Notes on Expanded Bodies
Text by Unmount Editorial
Expanded Bodies begins from a simple question: what happens to the body when the room no longer has to obey gravity, scale, skin, or fixed form?
The exhibition treats the browser as a spatial condition rather than a neutral container. Works are encountered through movement, distance, delay, and orientation, letting the digital space behave less like documentation and more like a site with its own weather.
For Unmount, the journal acts as a slower companion to the exhibition space. It gathers notes around the works without flattening them into explanation, allowing studio fragments, curatorial observations, and technical decisions to remain visible beside the finished environment.
In this first entry, the body is not presented as a stable image. It appears as pressure, outline, interface, scan, avatar, atmosphere, and trace. The exhibition asks how form changes when it is no longer attached to one scale, one material, or one point of view.
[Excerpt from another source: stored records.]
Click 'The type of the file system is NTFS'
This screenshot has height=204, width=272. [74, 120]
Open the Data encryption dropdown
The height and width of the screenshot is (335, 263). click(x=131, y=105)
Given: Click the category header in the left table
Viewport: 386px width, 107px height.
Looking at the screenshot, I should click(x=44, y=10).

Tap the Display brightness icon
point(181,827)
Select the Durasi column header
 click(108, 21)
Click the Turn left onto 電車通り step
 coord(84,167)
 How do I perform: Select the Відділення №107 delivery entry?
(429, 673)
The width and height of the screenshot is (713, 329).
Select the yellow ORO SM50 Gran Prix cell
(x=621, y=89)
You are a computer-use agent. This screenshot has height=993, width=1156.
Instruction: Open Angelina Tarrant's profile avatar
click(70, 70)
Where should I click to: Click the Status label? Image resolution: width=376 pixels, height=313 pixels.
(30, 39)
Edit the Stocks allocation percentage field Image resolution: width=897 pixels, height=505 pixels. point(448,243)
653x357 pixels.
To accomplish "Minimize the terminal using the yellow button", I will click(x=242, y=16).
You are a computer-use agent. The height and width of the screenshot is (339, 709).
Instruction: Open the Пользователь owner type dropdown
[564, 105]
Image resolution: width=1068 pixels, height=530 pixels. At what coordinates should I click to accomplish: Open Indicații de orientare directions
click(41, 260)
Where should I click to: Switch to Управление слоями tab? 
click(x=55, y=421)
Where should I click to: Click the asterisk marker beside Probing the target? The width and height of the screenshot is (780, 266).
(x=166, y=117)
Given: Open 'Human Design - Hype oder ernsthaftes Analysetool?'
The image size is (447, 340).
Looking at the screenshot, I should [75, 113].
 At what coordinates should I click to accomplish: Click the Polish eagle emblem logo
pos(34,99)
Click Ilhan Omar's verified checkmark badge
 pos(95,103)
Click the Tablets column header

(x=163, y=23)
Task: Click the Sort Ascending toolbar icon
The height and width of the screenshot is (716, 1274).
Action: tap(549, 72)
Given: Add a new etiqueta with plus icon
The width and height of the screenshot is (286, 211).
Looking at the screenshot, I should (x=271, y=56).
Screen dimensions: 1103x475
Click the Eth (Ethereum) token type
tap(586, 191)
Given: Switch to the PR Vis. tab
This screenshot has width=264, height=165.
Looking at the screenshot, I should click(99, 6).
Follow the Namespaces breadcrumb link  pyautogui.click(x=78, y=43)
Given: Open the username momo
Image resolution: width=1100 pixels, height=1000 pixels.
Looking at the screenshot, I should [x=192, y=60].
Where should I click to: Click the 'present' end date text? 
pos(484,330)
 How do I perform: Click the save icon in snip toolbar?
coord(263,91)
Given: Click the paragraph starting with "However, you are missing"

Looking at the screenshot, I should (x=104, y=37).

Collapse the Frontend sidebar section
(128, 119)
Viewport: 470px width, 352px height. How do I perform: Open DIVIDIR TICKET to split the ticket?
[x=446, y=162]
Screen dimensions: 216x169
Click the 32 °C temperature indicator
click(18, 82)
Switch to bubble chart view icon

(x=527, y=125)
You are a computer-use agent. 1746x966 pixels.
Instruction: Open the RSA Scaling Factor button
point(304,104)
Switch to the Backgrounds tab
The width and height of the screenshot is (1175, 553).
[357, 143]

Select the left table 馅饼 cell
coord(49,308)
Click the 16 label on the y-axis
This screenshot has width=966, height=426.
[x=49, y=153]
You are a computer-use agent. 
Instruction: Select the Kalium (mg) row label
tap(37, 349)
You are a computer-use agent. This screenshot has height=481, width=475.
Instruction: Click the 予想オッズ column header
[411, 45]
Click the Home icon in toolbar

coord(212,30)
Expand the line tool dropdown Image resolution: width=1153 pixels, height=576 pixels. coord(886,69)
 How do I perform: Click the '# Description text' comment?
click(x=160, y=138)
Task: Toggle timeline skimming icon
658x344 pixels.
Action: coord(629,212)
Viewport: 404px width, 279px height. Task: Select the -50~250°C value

The online exhibition does not replace the gallery. It opens a different kind of attention: one where the viewer has to navigate, wait, turn, and choose a path through the work. Space becomes part of the reading.
This format also changes how an exhibition can remain accessible. No login. No install. The threshold is deliberately low, but the encounter should still feel specific, authored, and spatially charged.
Future journal entries will include artist conversations, installation documentation, production notes, and records from the digital world as it changes over time.